Discussion. Entergy recognized that the Waterford 3 design included a neutral (ground)wire that was not isolated from the control room during transfer to the alternative shutdown panel. Entergy reviewed the design and concluded that the existing design did not create any conditions adverse to safe shutdown. The requirement of 10 CFR Part 50, Appendix R, Section III.L.3, states that alternate shutdown capability shall be independent from the specific fire area, in this case the control room. The inspectors reviewed Waterfords licensing basis and did not identify any approved exemptions related to this requirement.

Subsequently, Entergy submitted on July 26, 2001, a request for a deviation from Appendix R requirements for control circuit isolation between the control room and the remote shutdown panel. The basis for the request was an engineering evaluation performed by Entergy in 1997 in response to NRC Information Notice 97-01, Improper Electrical Grounding Results in Simultaneous Fires in the Control Room and the Safe-Shutdown Equipment Room. Entergy reviewed the possible power sources that are available in the safe shutdown associated panels in the control room, cable vault, and alternate shutdown panel room and calculated the fault current available from these power sources. The available fault current value was compared to the tripping characteristics of the largest fuse or breaker in the circuit supplying the short circuit current. Entergys analysis showed that in all analyzed worst-cases the fuse or breaker protecting the circuit will trip before the safe shutdown conductor reaches its melting point, presuming the protective devices (fuses and breakers) functioned as designed.
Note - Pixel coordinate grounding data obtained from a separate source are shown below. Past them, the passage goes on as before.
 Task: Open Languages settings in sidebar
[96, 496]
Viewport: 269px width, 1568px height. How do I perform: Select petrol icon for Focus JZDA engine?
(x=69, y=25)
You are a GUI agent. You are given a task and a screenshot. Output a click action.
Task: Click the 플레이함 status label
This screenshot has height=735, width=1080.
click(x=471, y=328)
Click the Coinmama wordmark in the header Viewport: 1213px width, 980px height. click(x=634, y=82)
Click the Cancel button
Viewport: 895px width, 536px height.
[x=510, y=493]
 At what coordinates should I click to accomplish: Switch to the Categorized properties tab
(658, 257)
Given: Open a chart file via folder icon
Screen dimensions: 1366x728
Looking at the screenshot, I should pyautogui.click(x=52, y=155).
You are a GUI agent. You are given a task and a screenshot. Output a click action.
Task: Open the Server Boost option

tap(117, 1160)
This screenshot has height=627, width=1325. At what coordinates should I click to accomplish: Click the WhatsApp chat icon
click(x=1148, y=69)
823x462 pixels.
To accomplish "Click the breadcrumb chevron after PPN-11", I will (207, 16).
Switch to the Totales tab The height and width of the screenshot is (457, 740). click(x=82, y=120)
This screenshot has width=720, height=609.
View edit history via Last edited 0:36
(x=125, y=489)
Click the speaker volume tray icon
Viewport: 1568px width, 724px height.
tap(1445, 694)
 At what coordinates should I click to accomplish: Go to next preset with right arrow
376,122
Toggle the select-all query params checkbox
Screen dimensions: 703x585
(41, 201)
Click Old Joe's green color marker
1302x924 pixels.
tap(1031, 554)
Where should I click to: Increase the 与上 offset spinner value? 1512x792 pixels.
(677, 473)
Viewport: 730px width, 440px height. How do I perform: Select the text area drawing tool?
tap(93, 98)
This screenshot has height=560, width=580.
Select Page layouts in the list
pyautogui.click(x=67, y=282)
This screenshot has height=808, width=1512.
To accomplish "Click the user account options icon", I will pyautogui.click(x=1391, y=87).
The NRC staff reviewed Entergys deviation request of July 26, 2001, and tentatively agreed with Entergys conclusions. However, the NRC staff informed Entergy that the appropriate action would be for Entergy to submit a license amendment request in lieu of a deviation request. In a letter to the NRC dated July 24, 2003, Entergy withdrew their Appendix R deviation request. Subsequently, Entergys management decided that a modification to isolate the neutral wire for the affected safe shutdown circuits was more appropriate than submitting a license amendment request.

Analysis.

This finding is greater than minor because it was associated with the mitigating systems cornerstone attribute of protection against external factors (fire) and it has the potential to impact the mitigating systems cornerstone objective of ensuring the capability of systems that respond to initiating events to prevent undesirable consequences. The violation is associated with degradation of a fire protection feature.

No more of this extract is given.